Information contained in this publication is intended for informational purposes only and does not constitute legal advice or opinion, nor is it a substitute for the professional judgment of an attorney.
Missouri was set to become a right-to-work state on August 28, 2017. However, unions have continued efforts to prevent the implementation of Senate Bill 19 (“SB 19”), Missouri’s right-to-work bill. Article III, Section 52 of the Missouri Constitution allows the public to petition for a referendum to put key issues before Missouri voters on the November 2018 ballot. The president of the Missouri AFL-CIO intends to use a referendum petition to halt SB 19.
In February 2017, the union submitted a sample referendum petition to the Secretary of State, seeking to refer SB 19 to Missouri voters for approval or rejection. The Secretary of State approved the petition and then prepared a summary statement for the referendum. The summary statement’s language displeased a few “sticklers” for grammar. In Stickler et al. v. Ashcroft and Louis, the respondents argued that the summary statement contained poor word choice, informal language, and subject-verb disagreement that inadequately identified SB 19’s effect. According to Respondent Stickler, these grammatical errors rendered the Secretary of State’s summary statement improperly, unfairly, and insufficiently constructed and potentially misleading to the Missouri public.

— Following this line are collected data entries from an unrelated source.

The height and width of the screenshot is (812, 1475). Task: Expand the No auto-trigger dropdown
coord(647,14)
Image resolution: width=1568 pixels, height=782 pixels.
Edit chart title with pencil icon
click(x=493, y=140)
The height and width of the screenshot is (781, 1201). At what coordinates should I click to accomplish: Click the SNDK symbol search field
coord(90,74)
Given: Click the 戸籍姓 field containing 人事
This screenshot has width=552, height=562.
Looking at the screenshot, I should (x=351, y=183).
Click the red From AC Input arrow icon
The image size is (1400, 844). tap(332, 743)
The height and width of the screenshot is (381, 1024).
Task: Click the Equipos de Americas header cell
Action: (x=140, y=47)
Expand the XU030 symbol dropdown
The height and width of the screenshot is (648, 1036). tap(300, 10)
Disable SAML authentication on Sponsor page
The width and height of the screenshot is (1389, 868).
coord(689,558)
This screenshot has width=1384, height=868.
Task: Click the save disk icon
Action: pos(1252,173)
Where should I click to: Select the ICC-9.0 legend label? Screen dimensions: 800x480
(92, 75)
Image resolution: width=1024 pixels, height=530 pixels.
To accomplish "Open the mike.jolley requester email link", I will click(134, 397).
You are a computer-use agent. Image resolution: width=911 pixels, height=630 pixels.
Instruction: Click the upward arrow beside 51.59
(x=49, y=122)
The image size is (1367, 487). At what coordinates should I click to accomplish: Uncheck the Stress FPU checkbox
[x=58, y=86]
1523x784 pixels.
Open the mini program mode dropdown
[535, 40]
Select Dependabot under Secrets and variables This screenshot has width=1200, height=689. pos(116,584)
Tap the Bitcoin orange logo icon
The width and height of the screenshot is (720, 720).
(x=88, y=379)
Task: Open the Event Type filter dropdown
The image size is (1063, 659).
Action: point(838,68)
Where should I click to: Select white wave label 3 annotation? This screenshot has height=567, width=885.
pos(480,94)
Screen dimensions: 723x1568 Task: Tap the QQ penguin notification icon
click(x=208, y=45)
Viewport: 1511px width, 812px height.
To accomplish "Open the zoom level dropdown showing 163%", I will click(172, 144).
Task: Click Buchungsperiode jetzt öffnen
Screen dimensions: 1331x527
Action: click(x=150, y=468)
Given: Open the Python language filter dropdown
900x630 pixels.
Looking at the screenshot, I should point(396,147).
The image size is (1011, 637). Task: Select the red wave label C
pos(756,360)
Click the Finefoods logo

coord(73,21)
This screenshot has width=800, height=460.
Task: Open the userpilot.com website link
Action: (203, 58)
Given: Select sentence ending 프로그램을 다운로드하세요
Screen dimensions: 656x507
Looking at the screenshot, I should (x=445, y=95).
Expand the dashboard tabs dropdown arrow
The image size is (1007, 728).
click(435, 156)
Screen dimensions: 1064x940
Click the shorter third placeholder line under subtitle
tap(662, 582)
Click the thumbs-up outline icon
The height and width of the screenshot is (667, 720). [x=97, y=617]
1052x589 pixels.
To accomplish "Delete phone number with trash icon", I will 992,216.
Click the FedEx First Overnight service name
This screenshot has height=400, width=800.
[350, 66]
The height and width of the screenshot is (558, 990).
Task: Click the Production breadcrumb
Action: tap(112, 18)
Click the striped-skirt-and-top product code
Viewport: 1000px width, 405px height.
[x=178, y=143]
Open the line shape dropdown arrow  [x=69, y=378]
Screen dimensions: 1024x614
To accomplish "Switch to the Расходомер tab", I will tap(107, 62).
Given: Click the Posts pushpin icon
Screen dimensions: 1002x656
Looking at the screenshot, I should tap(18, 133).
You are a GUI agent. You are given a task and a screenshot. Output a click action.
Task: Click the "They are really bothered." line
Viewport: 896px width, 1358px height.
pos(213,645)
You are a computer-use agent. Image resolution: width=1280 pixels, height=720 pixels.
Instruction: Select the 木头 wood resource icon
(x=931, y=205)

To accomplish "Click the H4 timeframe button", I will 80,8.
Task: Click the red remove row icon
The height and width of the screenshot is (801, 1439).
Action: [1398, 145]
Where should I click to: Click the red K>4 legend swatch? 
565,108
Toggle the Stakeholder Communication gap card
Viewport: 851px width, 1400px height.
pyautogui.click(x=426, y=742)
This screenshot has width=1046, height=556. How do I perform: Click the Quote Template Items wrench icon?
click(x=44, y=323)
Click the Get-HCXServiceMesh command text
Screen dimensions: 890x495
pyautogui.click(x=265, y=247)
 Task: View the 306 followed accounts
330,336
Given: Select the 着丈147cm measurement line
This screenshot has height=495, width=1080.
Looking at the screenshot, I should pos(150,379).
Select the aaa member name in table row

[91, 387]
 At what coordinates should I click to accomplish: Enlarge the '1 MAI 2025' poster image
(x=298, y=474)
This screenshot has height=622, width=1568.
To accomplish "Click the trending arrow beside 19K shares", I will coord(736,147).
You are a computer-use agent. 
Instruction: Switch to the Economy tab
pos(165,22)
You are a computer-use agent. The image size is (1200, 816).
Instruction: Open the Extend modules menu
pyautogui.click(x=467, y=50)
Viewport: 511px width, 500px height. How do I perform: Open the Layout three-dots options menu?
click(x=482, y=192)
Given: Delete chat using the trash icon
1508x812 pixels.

On July 28, 2017, the court of appeals held that bad grammar was not enough to invalidate the summary statement for the union’s referendum petition. Instead, the key question was whether the summary statement contained an “impartial, intelligible, and accurate summary of the referendum’s central purpose and effects.” The court of appeals further held that the original summary statement issued by the Secretary of State met these criteria and reversed the trial court’s re-wording of the summary statement.
The ruling permits union efforts to prevent Missouri from becoming a right-to-work state to continue. The union must now secure 100,126 valid signatures, or signatures from 5% of legal voters in six of the eight Missouri Congressional districts before August 28, 2017. If the union secures these signatures before the deadline, SB 19’s enactment will be suspended until Missouri votes in the November 2018 election. If the union’s referendum is affirmed by Missouri voters during the election, SB 19 would have been revoked and right-to-work rejected by the people.
But the union has more than one arrow in its quiver. In November 2016, the union submitted 10 separate initiative petitions to the Secretary of State, each seeking to amend Article I, Section 29 of the Missouri Constitution to prevent the enactment of right-to-work legislation. If Missouri voters were to approve a constitutional amendment, the state constitution would supersede the legislature’s conflicting statute. Any such repeal by constitutional amendment would prevent further legislative efforts to move Missouri towards right-to-work status. That is because only a subsequent constitutional amendment approved by Missouri voters can repeal a successful ballot initiative vote. However, this could only occur in the next general election, thereby further delaying right-to-work status in Missouri.
We will continue to monitor this issue and report on any significant developments.